2014–2015 African cholera outbreak
- Date: June 2014-present
- Location: Ghana, Nigeria, Niger, Togo, Benin, Democratic Republic of the Congo, Ivory Coast, Chad, Liberia, Guinea-Bissau, Guinea;
- Deaths: 1,475
- Injuries: Reported cases: 84,675

= 2014–2015 African cholera outbreak =

Disease outbreak in west and central Africa

Declared in June 2014, the West and Central African cholera outbreak as of January 25, 2015 claimed 1,683 registered deaths and over 91,361 reported cases with a reported case fatality rate (CFR) of 2% in 11 countries, which was 3 times more than in 2013. The case fatality ratio was high in the Sahelian area, equal or greater than 2%, especially in Nigeria, Chad, Cameroon and Niger.

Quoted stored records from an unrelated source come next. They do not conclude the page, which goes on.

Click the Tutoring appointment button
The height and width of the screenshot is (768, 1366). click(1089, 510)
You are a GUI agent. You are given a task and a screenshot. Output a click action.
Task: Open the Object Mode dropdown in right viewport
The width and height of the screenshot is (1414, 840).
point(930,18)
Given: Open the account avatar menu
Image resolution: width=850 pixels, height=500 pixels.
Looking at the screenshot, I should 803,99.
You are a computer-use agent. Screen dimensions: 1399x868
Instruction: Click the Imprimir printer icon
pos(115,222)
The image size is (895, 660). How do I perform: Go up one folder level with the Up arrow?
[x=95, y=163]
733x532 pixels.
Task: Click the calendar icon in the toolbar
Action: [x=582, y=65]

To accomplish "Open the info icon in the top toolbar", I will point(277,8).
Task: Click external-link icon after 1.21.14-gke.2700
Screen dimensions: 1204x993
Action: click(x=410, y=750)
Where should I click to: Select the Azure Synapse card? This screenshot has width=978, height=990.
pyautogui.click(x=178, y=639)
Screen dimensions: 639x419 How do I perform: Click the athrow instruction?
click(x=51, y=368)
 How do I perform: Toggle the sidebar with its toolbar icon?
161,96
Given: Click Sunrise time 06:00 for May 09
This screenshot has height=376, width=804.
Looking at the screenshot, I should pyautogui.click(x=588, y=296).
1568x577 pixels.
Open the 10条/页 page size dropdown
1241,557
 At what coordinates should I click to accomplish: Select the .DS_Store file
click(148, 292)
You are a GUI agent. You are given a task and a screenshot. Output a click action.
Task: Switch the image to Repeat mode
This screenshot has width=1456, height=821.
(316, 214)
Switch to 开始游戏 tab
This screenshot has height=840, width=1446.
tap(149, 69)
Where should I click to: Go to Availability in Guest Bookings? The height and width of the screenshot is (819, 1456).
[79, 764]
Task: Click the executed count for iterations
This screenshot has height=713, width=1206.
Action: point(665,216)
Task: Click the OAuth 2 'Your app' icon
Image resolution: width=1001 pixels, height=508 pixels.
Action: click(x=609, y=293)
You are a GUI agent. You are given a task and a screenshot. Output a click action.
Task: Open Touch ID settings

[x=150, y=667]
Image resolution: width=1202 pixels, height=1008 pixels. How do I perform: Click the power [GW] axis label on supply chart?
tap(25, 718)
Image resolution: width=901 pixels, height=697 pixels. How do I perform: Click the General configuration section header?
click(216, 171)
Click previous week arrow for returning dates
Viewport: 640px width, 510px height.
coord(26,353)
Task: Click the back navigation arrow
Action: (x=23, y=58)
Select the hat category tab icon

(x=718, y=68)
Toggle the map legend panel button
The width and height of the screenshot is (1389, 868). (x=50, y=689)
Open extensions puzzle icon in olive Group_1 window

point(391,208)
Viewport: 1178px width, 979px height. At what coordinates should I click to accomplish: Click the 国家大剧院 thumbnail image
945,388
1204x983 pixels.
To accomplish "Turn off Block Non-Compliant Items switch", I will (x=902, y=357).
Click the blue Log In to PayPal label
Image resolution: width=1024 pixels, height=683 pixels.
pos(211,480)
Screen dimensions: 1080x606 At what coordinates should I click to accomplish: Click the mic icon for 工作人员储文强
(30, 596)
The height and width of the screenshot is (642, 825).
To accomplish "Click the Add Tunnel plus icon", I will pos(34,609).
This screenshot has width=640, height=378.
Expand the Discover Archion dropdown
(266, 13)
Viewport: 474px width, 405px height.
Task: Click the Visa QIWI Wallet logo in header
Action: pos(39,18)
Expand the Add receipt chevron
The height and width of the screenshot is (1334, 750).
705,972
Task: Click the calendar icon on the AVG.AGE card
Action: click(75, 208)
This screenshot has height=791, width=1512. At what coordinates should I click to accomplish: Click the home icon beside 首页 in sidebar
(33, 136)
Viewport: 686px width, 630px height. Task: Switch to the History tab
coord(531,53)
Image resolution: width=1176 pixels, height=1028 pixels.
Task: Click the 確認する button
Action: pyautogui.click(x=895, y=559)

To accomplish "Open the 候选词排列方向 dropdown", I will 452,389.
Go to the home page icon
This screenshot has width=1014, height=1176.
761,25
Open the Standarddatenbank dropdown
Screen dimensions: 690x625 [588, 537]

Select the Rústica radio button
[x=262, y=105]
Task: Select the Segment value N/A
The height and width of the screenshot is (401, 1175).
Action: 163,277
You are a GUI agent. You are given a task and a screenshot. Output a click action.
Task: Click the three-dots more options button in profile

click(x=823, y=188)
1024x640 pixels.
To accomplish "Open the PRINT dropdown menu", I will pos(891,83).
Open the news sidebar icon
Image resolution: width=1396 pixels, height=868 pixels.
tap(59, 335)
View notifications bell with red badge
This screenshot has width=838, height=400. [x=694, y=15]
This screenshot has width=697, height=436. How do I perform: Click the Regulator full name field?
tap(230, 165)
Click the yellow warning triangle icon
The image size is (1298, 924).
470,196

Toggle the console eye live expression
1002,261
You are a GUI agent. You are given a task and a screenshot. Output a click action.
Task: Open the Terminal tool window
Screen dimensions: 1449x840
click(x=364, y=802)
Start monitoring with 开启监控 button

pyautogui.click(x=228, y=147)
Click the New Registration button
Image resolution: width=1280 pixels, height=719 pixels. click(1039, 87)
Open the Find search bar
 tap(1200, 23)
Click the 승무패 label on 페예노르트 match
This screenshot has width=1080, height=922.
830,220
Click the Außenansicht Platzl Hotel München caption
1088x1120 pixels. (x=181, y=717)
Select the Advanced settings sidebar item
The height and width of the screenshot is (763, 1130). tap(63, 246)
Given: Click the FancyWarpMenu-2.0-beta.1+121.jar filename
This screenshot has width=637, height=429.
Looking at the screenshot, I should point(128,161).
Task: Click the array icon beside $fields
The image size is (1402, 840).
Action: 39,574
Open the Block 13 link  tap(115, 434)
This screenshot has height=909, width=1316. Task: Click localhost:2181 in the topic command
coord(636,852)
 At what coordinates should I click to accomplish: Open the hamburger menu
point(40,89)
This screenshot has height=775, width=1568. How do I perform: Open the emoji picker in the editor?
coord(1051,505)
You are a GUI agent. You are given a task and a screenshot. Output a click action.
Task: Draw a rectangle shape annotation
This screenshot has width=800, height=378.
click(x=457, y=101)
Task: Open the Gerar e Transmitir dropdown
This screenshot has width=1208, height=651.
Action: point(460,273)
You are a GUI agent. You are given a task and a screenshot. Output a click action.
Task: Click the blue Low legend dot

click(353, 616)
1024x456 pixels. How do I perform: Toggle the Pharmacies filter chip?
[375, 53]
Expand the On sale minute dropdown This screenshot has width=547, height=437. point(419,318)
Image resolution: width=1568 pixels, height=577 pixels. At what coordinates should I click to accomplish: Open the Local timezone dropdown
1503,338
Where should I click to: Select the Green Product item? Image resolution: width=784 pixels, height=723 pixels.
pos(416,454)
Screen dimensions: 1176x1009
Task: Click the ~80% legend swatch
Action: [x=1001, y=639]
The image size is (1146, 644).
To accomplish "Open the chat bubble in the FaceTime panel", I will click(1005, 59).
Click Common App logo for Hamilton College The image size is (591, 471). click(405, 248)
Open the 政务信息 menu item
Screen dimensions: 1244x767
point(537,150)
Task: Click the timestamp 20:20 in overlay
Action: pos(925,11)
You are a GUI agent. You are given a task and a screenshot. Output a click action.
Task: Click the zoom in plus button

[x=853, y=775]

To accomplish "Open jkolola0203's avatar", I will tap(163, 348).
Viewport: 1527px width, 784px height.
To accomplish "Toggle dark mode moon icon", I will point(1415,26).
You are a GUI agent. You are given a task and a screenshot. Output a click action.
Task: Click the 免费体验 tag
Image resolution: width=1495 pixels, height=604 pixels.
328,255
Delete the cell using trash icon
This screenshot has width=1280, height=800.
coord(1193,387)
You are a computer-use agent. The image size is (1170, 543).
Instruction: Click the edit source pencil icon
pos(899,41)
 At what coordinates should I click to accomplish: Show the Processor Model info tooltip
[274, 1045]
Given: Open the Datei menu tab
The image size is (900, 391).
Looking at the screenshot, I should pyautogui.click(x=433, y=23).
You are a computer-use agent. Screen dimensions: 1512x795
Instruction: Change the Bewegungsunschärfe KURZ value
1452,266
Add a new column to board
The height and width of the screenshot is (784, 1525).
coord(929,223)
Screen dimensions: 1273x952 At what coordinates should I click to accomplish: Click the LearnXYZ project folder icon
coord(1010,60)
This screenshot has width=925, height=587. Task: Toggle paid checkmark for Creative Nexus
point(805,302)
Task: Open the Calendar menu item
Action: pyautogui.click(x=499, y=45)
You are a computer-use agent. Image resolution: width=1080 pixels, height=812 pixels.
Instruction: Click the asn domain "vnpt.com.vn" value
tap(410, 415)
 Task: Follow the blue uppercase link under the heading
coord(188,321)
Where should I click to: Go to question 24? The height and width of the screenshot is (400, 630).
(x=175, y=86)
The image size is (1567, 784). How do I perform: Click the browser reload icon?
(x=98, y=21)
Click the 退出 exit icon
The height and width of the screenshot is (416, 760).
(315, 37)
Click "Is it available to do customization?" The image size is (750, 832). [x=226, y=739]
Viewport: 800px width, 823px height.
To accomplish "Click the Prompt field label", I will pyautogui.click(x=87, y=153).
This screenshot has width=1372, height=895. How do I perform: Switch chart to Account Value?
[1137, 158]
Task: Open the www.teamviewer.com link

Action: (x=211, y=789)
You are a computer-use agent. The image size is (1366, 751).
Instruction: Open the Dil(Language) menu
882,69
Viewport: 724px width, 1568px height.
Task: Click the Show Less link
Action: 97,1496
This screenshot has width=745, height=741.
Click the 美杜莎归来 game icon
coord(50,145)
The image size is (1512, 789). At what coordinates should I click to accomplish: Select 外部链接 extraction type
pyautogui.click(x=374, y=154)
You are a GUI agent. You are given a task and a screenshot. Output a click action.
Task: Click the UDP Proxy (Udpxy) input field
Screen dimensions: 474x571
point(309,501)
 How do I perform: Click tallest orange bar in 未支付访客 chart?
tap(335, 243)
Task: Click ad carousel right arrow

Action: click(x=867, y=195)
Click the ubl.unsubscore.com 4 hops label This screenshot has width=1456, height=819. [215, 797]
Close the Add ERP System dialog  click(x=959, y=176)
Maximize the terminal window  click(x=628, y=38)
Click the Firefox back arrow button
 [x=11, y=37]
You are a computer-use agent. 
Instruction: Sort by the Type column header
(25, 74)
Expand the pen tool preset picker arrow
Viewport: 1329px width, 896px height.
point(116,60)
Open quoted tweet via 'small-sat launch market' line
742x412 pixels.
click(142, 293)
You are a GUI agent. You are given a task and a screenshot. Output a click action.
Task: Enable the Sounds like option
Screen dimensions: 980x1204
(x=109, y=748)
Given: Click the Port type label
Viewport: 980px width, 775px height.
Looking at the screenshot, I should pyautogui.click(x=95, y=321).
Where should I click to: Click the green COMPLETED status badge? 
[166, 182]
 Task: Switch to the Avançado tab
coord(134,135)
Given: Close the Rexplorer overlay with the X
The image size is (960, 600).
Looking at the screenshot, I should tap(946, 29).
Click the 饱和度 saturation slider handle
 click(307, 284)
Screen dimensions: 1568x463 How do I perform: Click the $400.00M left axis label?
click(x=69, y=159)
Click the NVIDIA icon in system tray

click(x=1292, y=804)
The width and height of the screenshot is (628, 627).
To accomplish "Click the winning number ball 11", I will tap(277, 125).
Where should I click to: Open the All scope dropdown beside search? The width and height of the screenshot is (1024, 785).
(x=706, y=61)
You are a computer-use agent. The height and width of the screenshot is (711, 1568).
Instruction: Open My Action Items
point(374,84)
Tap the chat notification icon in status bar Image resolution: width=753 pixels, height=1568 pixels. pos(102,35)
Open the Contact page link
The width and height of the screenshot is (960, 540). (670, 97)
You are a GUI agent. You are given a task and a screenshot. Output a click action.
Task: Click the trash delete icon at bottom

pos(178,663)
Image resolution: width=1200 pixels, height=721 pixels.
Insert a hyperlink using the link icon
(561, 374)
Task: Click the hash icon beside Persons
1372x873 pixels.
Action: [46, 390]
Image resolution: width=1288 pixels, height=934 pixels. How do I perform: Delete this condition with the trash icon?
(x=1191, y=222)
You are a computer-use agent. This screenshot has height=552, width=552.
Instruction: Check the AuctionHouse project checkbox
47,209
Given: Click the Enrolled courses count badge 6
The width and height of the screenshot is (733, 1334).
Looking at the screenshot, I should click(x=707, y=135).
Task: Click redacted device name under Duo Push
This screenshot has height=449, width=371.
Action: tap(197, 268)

Nigeria, Ghana and Democratic Republic of the Congo being the most affected countries with Ghana reporting its worst outbreak since 1982.

In January 2015 the Greater Accra Region and Volta region still reported cases of cholera while in the rest of Ghana the outbreak was declared over. As of January 11 the Democratic Republic of the Congo, Ghana and Nigeria are the countries with the highest number of new cases of the disease in 2015.